North

Decades-long arsenic workers comp fight comes to unsuccessful end

A former Giant Mine Worker’s nearly three-decade attempt to get compensation for health problems he alleged stemmed from arsenic exposure came to an unsuccessful conclusion last month.

In 1988, Petersen was exposed to 'a slurry of toxins, including arsenic' at Yellowknife's Giant Mine

In 1988 Petersen, was exposed to "a slurry of toxins, including arsenic and cyanide" while cleaning up a tailings pond spill at Giant Mine without protective footwear or clothing. (CP PHOTO/Chuck Stoody)

A former Giant Mine Worker's nearly three-decade attempt to get compensation for health problems he alleged stemmed from arsenic exposure, came to an unsuccessful conclusion last month.

In late November, the NWT Court of Appeal rejected a lower court's decision that had given Stephen Petersen a lifeline in his 28-year battle of appeals and counter appeals: the ability to ask for a judicial review of a Workers Safety and Compensation Commission decision.

The court's reason? Petersen had taken far too long to file his request.

"In these circumstances, the public interest in the finality of administrative decision making is paramount," wrote the three-judge panel, made up of Justices Marina Paperny, Leigh Gower and Sheilah Martin.

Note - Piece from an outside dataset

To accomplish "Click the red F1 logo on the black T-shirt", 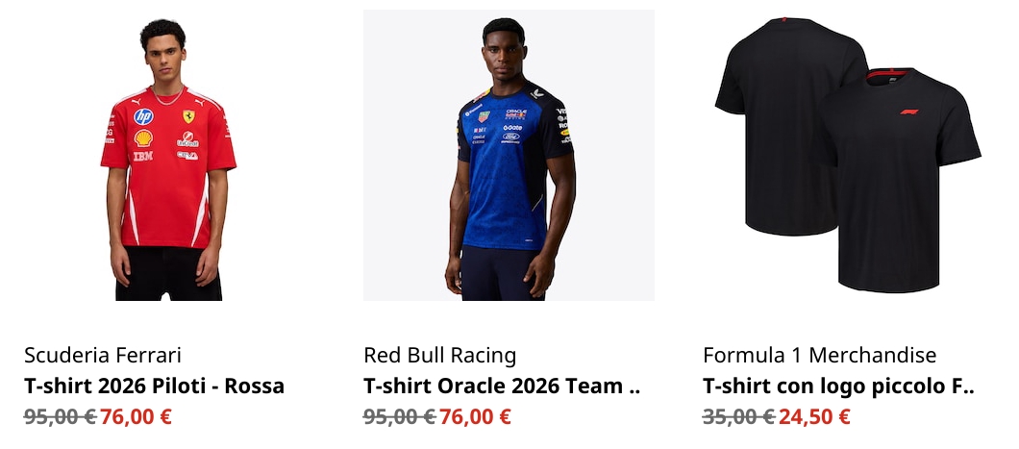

Exposed to a 'slurry  of toxins'

In 1988 Petersen was exposed to "a slurry of toxins, including arsenic and cyanide," while cleaning up a tailings pond spill at Giant Mine without protective footwear or clothing.

He claimed he began experiencing a number of mobility and urination problems shortly after the exposure, and was diagnosed with a neurological disorder called transverse myelitis — an inflammation of the spinal cord — after being medevaced to Edmonton.

That year, he filed a compensation claim with the then-Workers' Compensation Board, which was denied.

What followed was years of appeals, by both sides, culminating in the WSCC's appeals tribunal shooting down the case in 1997, citing lack of evidence linking Petersen's medical conditions to the tailings pond exposure.

Delay unexplained

The case lay dormant until 2011, when Petersen tried to revive it with a new report from Occupational Health Clinics of Ontario Workers Inc., that he said backed up his medical arguments. 

The request to rehear the case was once again denied by the WSCC's appeal's tribunal. And in 2015, Petersen applied for a judicial review of that 2011 decision.

It was this request for a judicial appeal which was effectively killed late this year.

The appeals court decided, in favour of WSCC and against a lower court judge, that Petersen's three-and-a-half year filing delay was unjustified.

Petersen's argument that he "was not able, physically or psychologically, to undertake this challenge before [2015]," was rejected by the judges.

"Although Mr. Petersen provided some information about his present physical ailments, he failed to explain how these prevented him from pursuing an application for judicial review until September 2015," the appeals court judges wrote.